Eye on the Week Ahead
Thanksgiving week is filled with important economic reports, led by the second estimate of the third-quarter GDP. The initial estimate showed the economy expanded at a rate of 2.0%, well off the pace of 6.7% set in the second quarter. The report on personal income and outlays for October is also out this week. Although personal income fell 0.1% in September, consumer spending increased 0.6%, and consumer prices rose 0.3%. Finally, the housing sector is front and center with the latest data on sales of new and existing homes. Sales of both new and existing homes soared in September, increasing 14.0% and 7.0%, respectively.
Quarterly Market Recap
Dear Azzad Funds Shareholder,
The third quarter was a roller-coaster ride for the equity market, with the benchmark S&P 500 ultimately able to eke out a small quarterly gain. Treasury yields, the dollar, and crude oil prices each ended the quarter higher. Financials, information technology, communication services, and health care finished in the black. Energy, industrials, and materials fell by at least 4.5%. Despite the downturns, benchmark indexes remain well ahead of their 2020 closing values.
Following a strong July and August, September saw the market struggle with volatility. This was due in part to supply-chain disruptions, debt ceiling brinkmanship in Washington, and China’s regulatory restrictions. In addition, investors are facing the prospect of the Federal Reserve beginning to wind down its stimulus measures.
Chinese property developer Evergrande rocked both equity and fixed income markets during the period, resulting in as much as a -6.1% return for Asian fixed income. Sukuk markets, however, proved more resilient.
Uncertainty over the full extent of Evergrande’s debt load, beyond its more than $300 billion reported in liabilities, has plagued investors who worry about a liquidity crisis and economic contagion.
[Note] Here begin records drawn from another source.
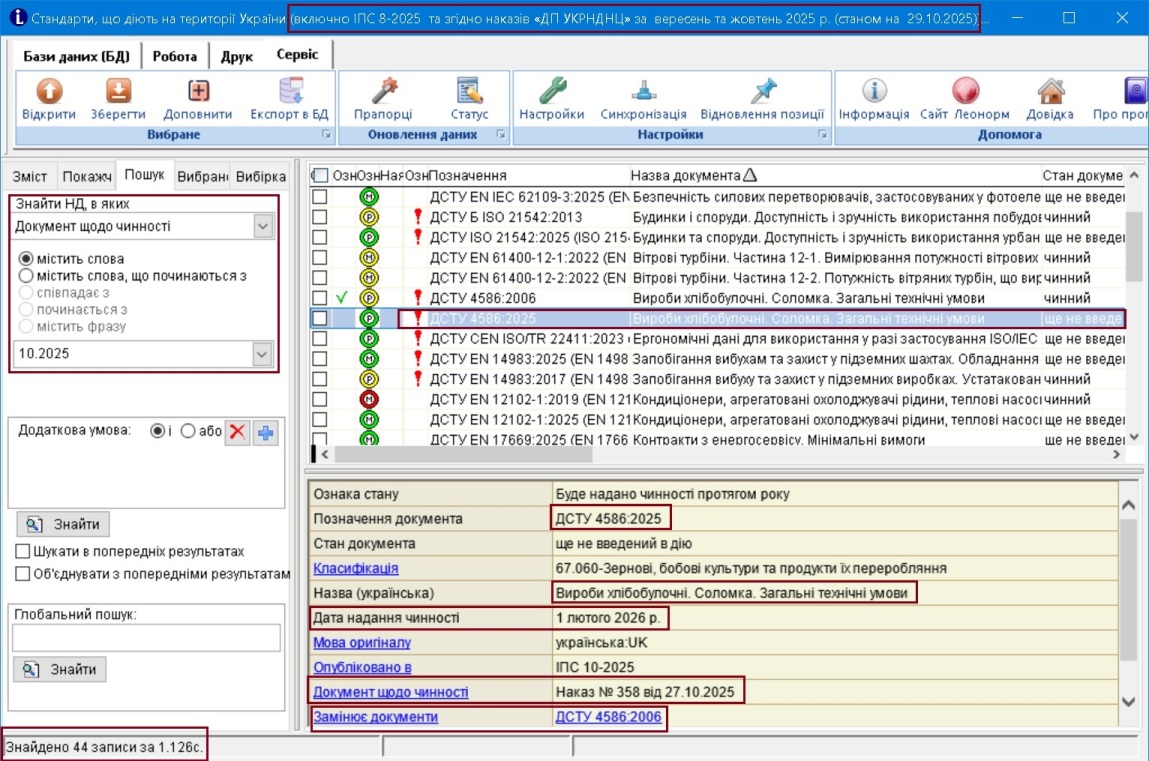This screenshot has height=761, width=1149.
Task: Select the 'або' radio button
Action: 187,431
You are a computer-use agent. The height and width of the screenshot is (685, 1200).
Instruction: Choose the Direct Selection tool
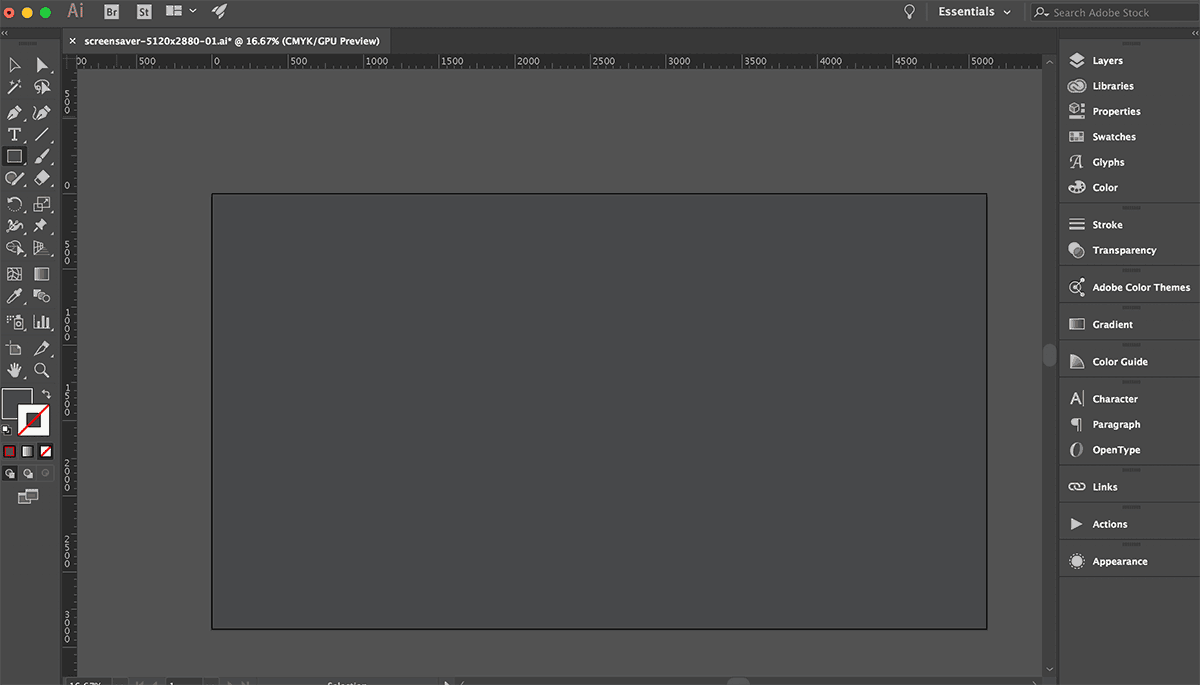[x=42, y=65]
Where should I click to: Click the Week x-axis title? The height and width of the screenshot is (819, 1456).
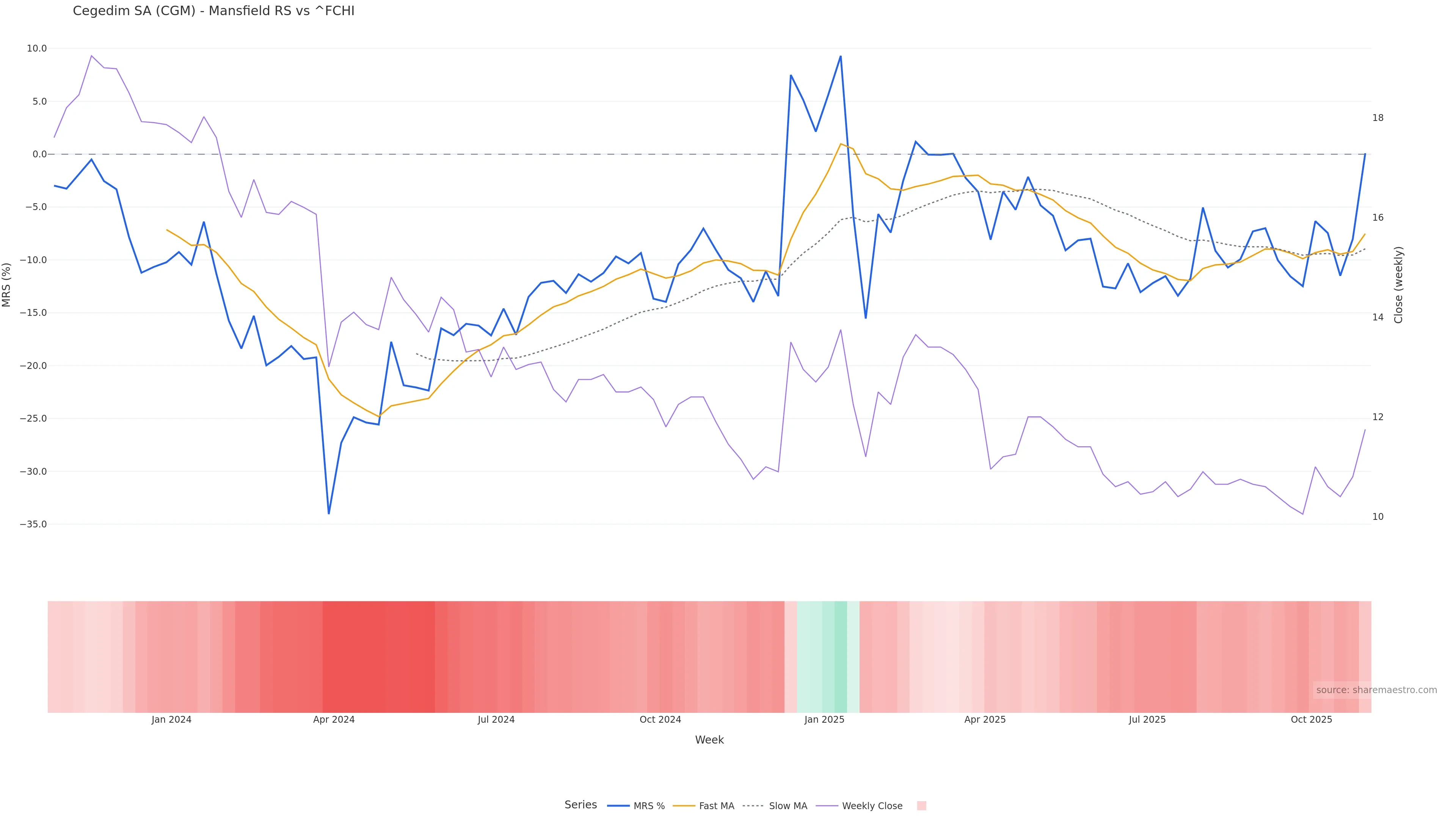point(709,740)
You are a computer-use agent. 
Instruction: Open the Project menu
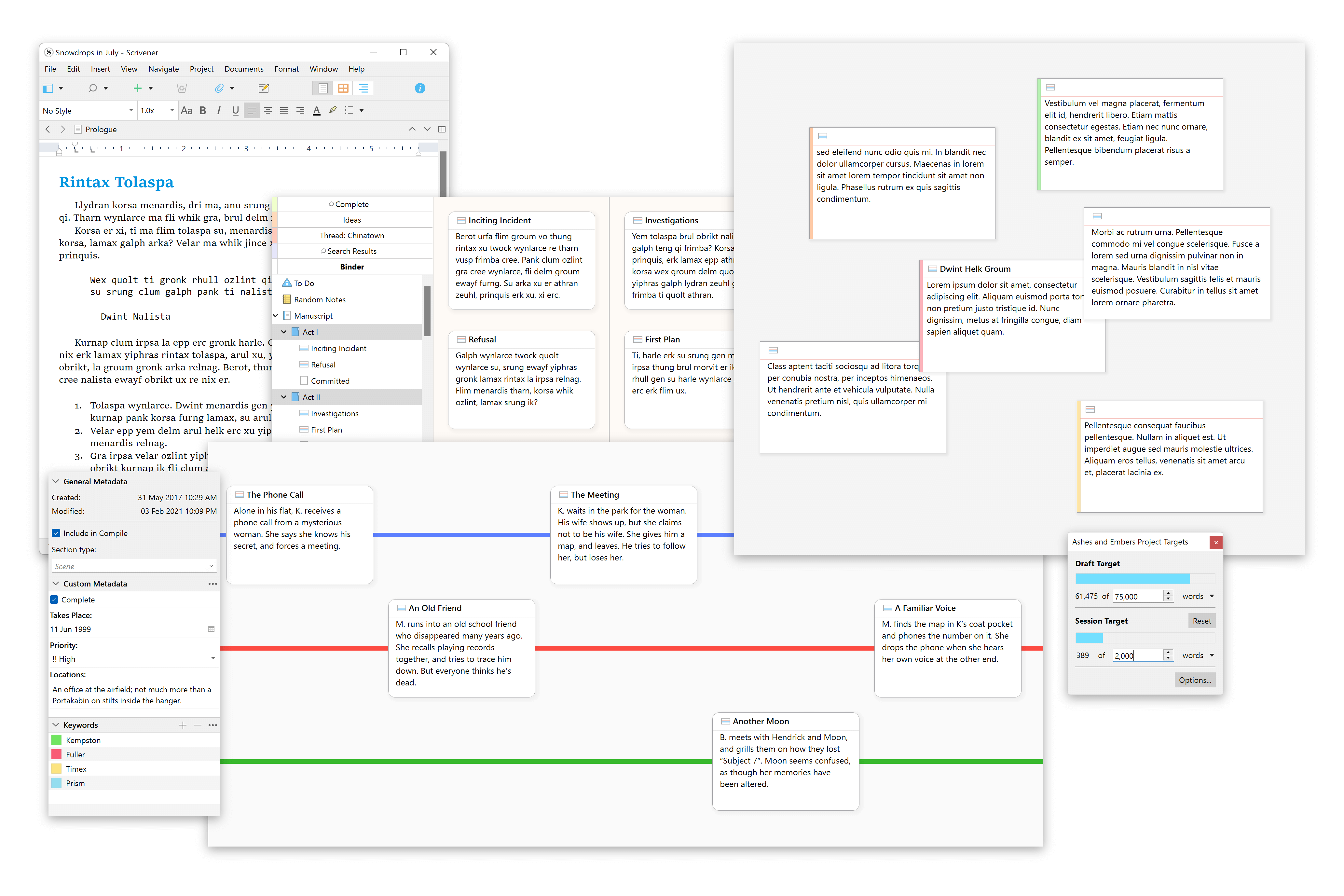coord(201,69)
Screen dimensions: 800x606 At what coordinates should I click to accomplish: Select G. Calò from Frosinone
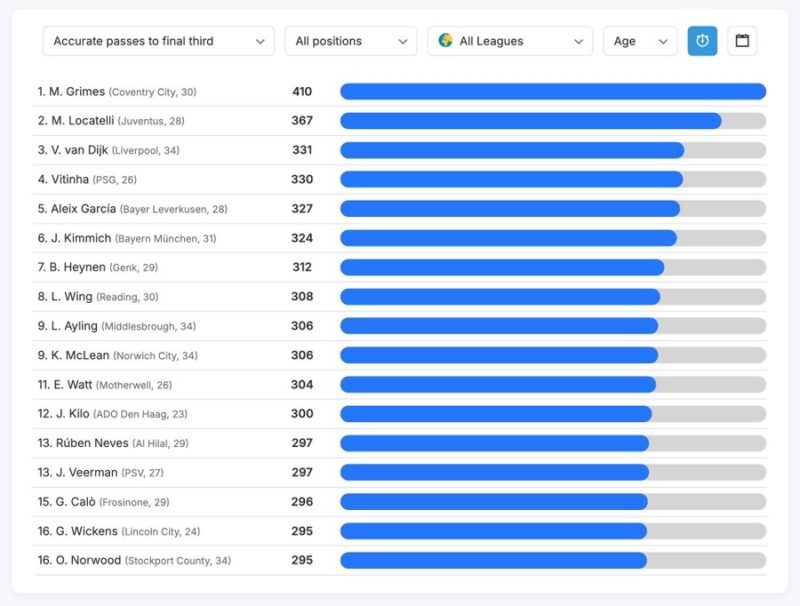pyautogui.click(x=72, y=502)
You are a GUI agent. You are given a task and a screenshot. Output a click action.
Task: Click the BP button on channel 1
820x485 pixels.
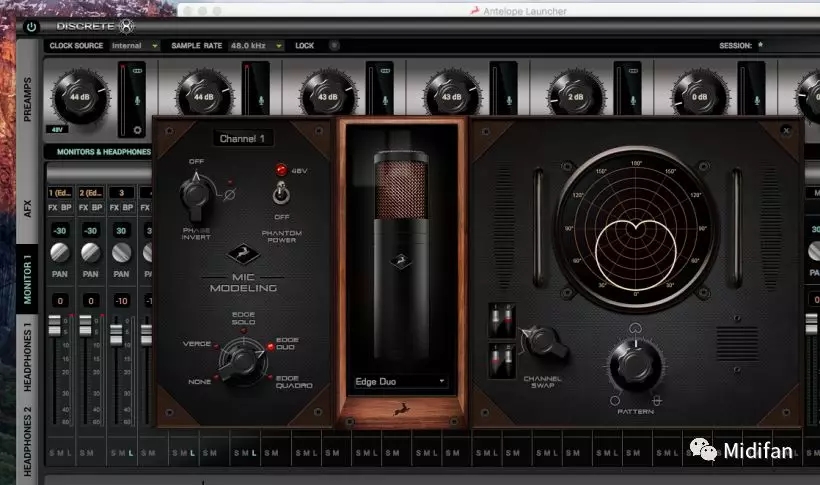click(x=68, y=207)
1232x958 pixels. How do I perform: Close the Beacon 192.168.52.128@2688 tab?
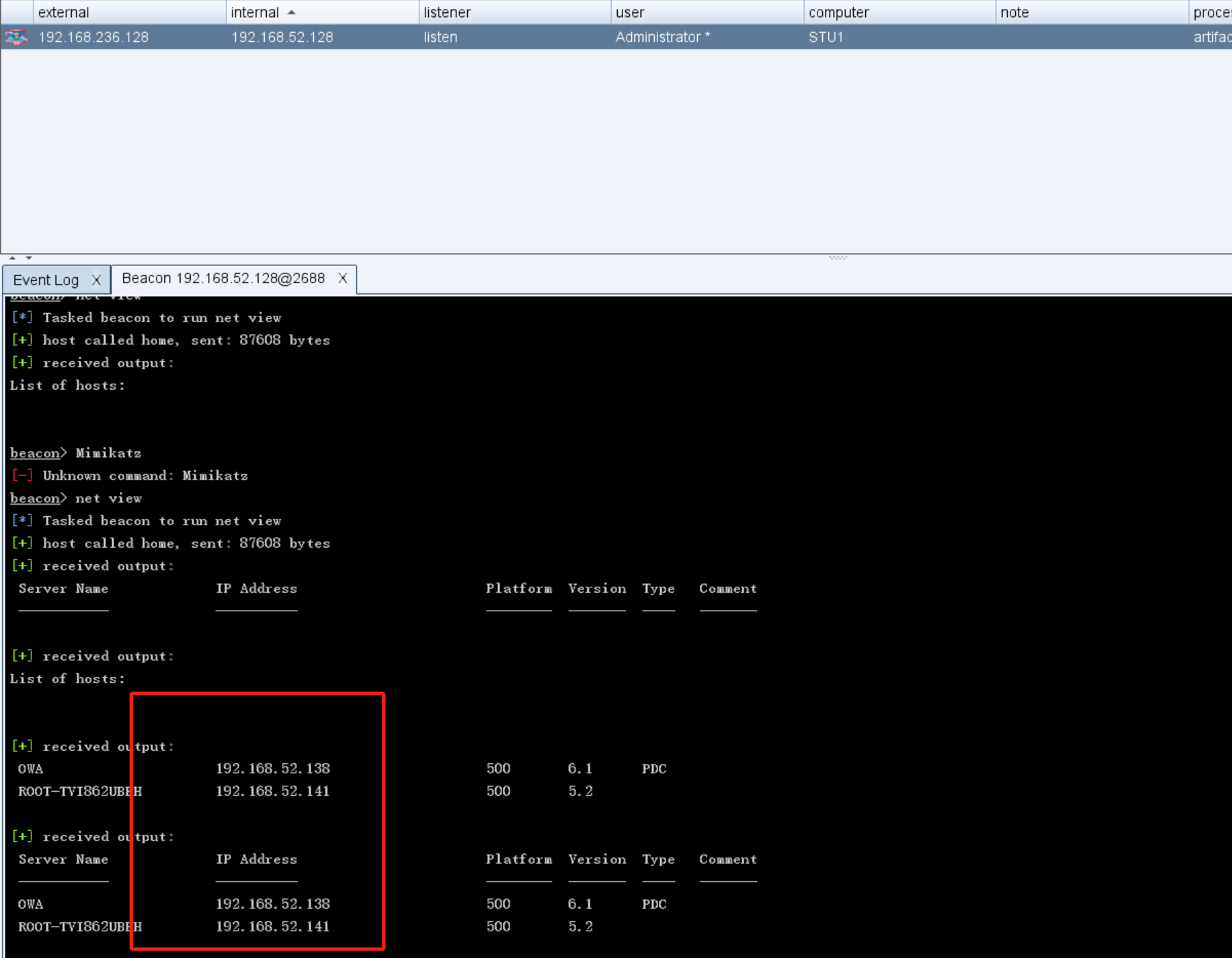click(343, 278)
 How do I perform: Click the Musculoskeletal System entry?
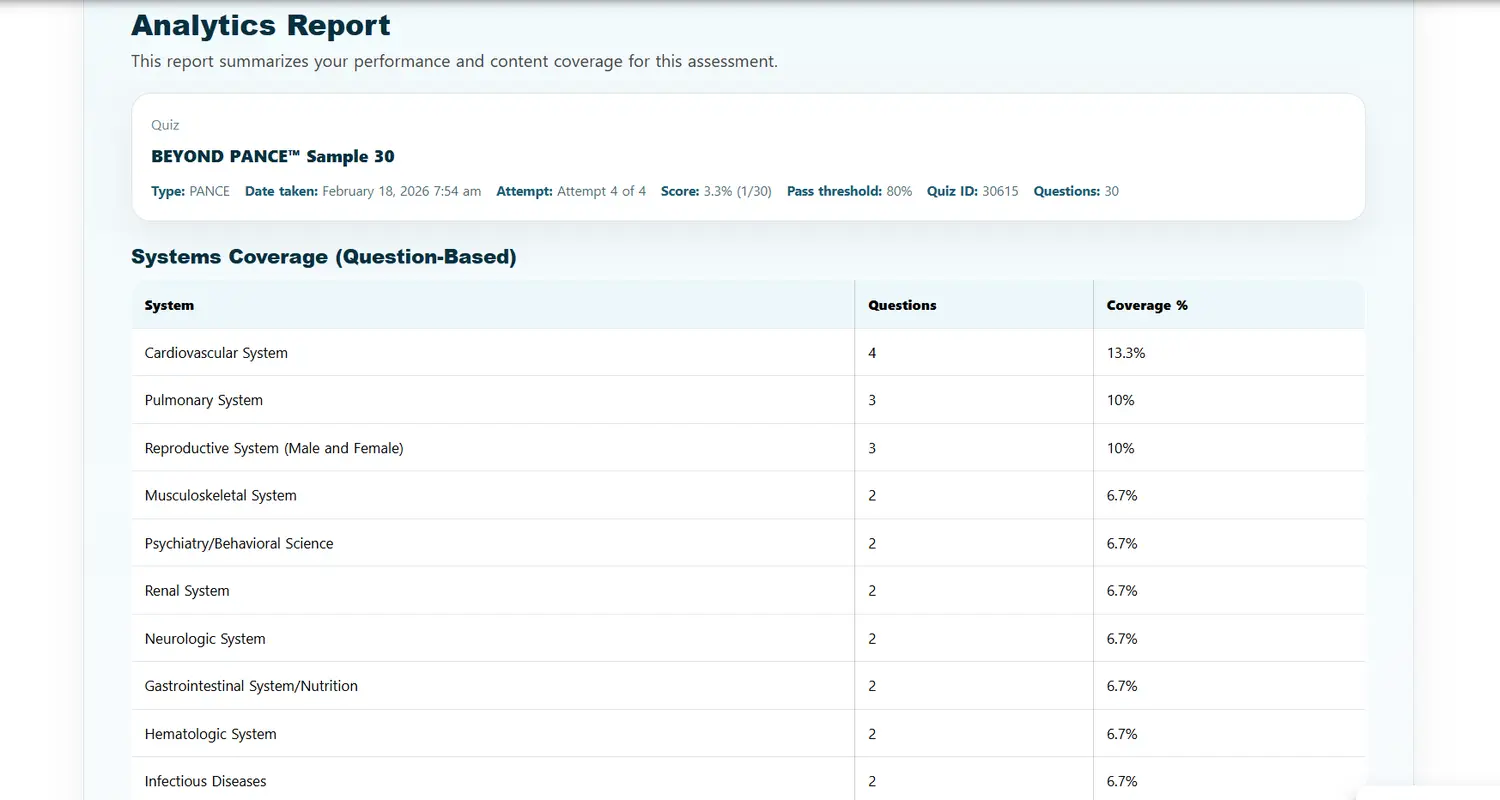(220, 495)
Authorities ranging from Federal Reserve officials to Hong Kong’s central bank are looking into just how exposed global financial institutions are to the crisis.
Prudent long-term investors should stay the course to take advantage of the market’s tendency to go up over time. Stick to your plan, confident that patience is a virtue.
Thank you for your continued trust and investment.